In my last configuration, I had 6 18G U160 drives with a RAID 5 configuration.  It booted of it with no problems.

----------

## fargazer

I have seen those, and they look intriguing, but I have a financial incentive to stick with my current vendor (SCSI4me) since A) it minimizes the restocking fee and B) I have had no complaints with his service, only with my initial choice of product.  SCSI4me does not have ICP-Vortex, though they DO have a system pull Intel RAID card, and I have had the impression they OEM for ICP-Vortex - I don't know for sure, but it appears that way.

So far, the leading candidate card is a LSI MegaRAID 320-2x, which seems to use megaraid.o for it's driver.  Can anyone tell me if this card, or members of this card's product family, can be used as a boot controller for Linux?  My ideal is to make a single RAID5 or RAID10 array out of 6 73GB U320 Seagates, have small partitions for boot, swap, and root, and use the remainder as a LVM2 partition.

- Fargazer

----------

## ewan.paton

 *fargazer wrote:*   

> I have seen those, and they look intriguing, but I have a financial incentive to stick with my current vendor (SCSI4me) since A) it minimizes the restocking fee and B) I have had no complaints with his service, only with my initial choice of product.  SCSI4me does not have ICP-Vortex, though they DO have a system pull Intel RAID card, and I have had the impression they OEM for ICP-Vortex - I don't know for sure, but it appears that way.
> 
> So far, the leading candidate card is a LSI MegaRAID 320-2x, which seems to use megaraid.o for it's driver.  Can anyone tell me if this card, or members of this card's product family, can be used as a boot controller for Linux?  My ideal is to make a single RAID5 or RAID10 array out of 6 73GB U320 Seagates, have small partitions for boot, swap, and root, and use the remainder as a LVM2 partition.
> 
> - Fargazer

 

i cant say much about scsi suport as i only use my onboard scsi controler but i can tell you intel take linux drivers pretty seriously, i thought i had a bug in the kernel when testing the 2.6 rc's and within 2 days was in contact with the intel driver team in charge of it. turned out to be a quirk  in the new config but i was still very impressed they were 1 monitoring bug reports and 2 activly developing kernel code all the same

----------

## upnix

If it helps at all, I have a Dell that uses an LSI card (Perc4/Di) with MegaRAID drivers and it works very well. I'm not 100% sure what the exact LSI model number is, but I'm certain it is an LSI card.

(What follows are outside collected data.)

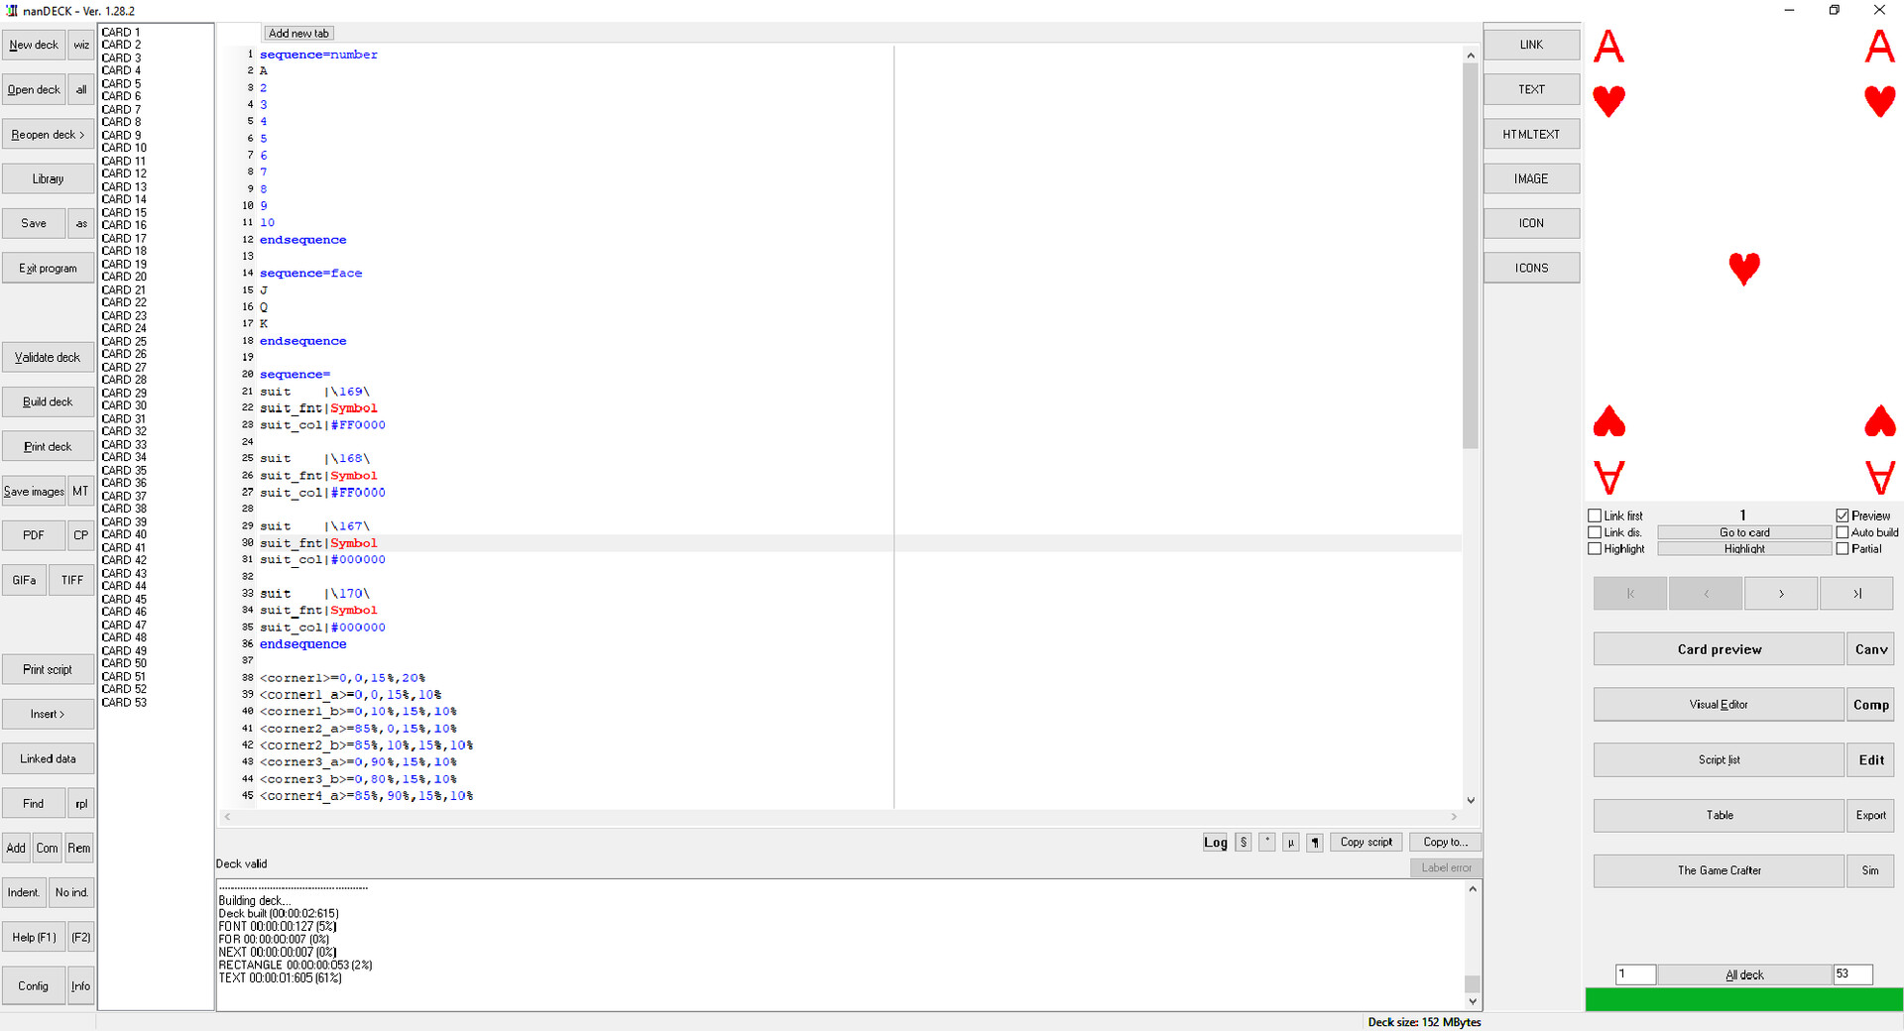
Task: Select CARD 10 in the card list
Action: (124, 148)
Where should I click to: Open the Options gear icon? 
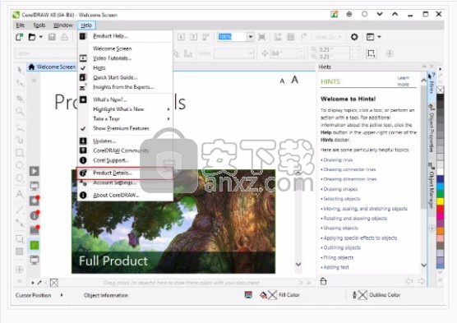click(x=354, y=37)
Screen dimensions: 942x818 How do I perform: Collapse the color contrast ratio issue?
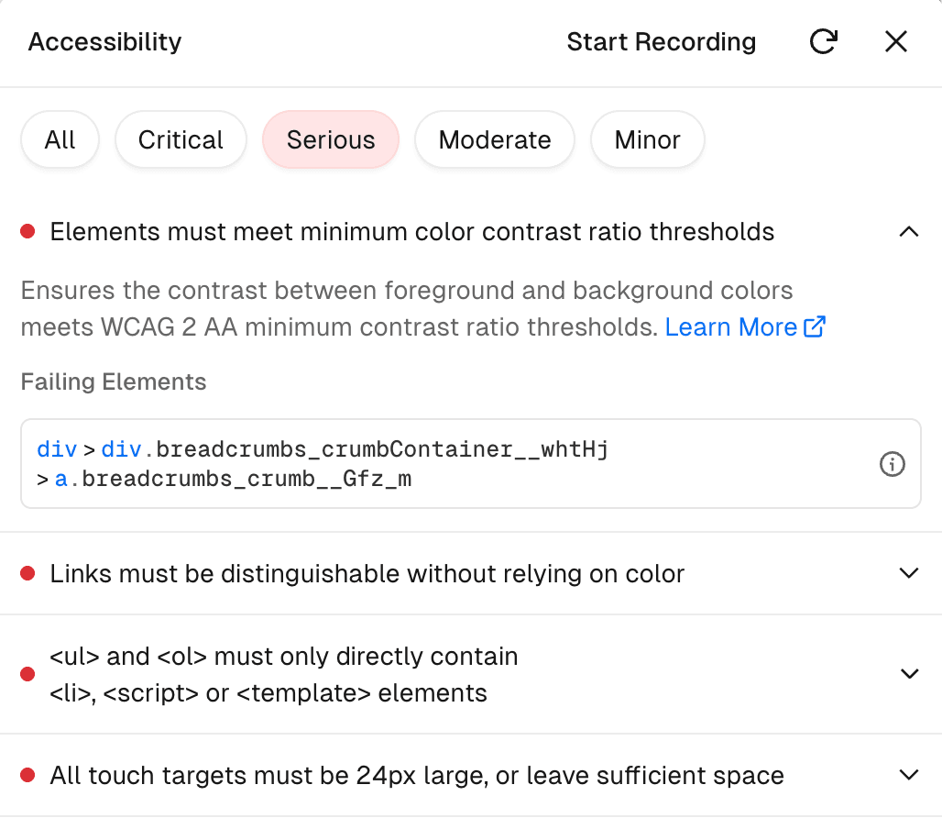click(909, 231)
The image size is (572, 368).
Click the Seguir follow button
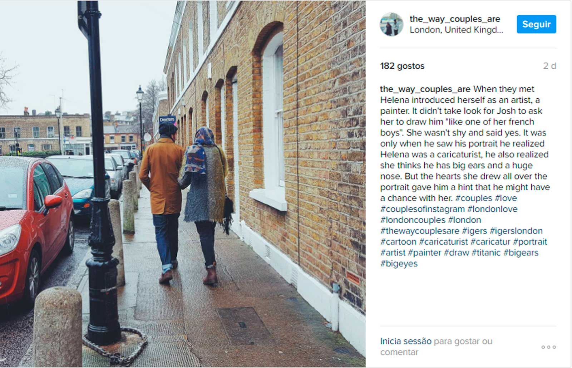[x=536, y=24]
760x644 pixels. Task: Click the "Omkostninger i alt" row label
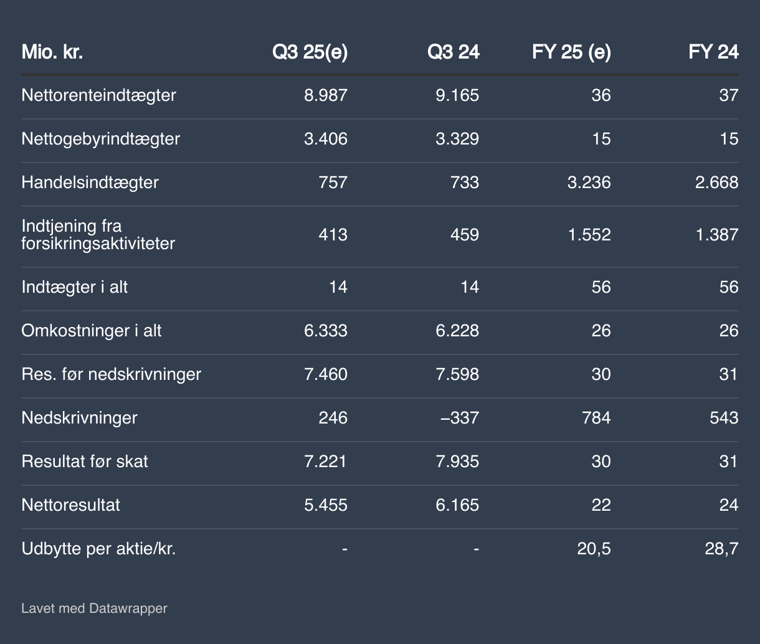91,330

Running Dell installed RH9, so they may have some Dell drivers in there, but it's my understanding that it's all generic MegaRAID.

SuSE 9.1 has a 2.6 kernel if you wanted to browse through their supported hardware list.

----------

## fargazer

I went with the LSI U320-2X, and it is working great - it has 2.6 kernel support with the megaraid module.  I configured a single RAID50 out of 6 U320 73Gb drives.  Things I ran into that others might (or for that matter might not) find useful:

1.  The drives I found at /dev/sd/c0d0t0u0.  The partitions formed on that disk were /dev/sd/c0d0t0u0p1 through /dev/sd/c0d0t0u0p4.

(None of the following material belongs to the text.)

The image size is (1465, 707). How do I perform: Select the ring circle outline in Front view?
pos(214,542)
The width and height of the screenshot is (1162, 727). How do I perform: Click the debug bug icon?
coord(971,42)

2.  Compound RAID is not explicitly listed; you don't just choose an option for "RAID10" or "RAID50".  You end up forming sets of raid 5's or raid 1's, and then setting them to "spannable" by configuring several of them at once.  

3.  In compound RAID, it truely does it in the order it says:  RAID10 is a stripe of mirrors, and RAID50 is a stripe of parity arrays.

----------

## ciaranm

LSI is the way to go if you don't want to spend loads on a really good IBM / Compaq controller. Very well written drivers. Stay clear of Adaptec -- the recent driver screwups are inexcusable.

----------

## peaceful

 *fargazer wrote:*   

> I went with the LSI U320-2X, and it is working great - it has 2.6 kernel support with the megaraid module.  I configured a single RAID50 out of 6 U320 73Gb drives.  Things I ran into that others might (or for that matter might not) find useful:
> 
> 1.  The drives I found at /dev/sd/c0d0t0u0.  The partitions formed on that disk were /dev/sd/c0d0t0u0p1 through /dev/sd/c0d0t0u0p4.
> 
> 2.  Compound RAID is not explicitly listed; you don't just choose an option for "RAID10" or "RAID50".  You end up forming sets of raid 5's or raid 1's, and then setting them to "spannable" by configuring several of them at once.  
> ...

 

I'm considering buying an LSI MegaRAID 320-2X SCSI RAID Controller for a dual-opteron system I'm building as a database server.  Are there any other (and perhaps more current) experiences with this card, or LSI cards in general?  Specifically, I'd like to be able to have a big raid 10 that I can actually monitor the current status as well as ensure that data will be preserved if I buy the optional battery pack and then suffer a power loss.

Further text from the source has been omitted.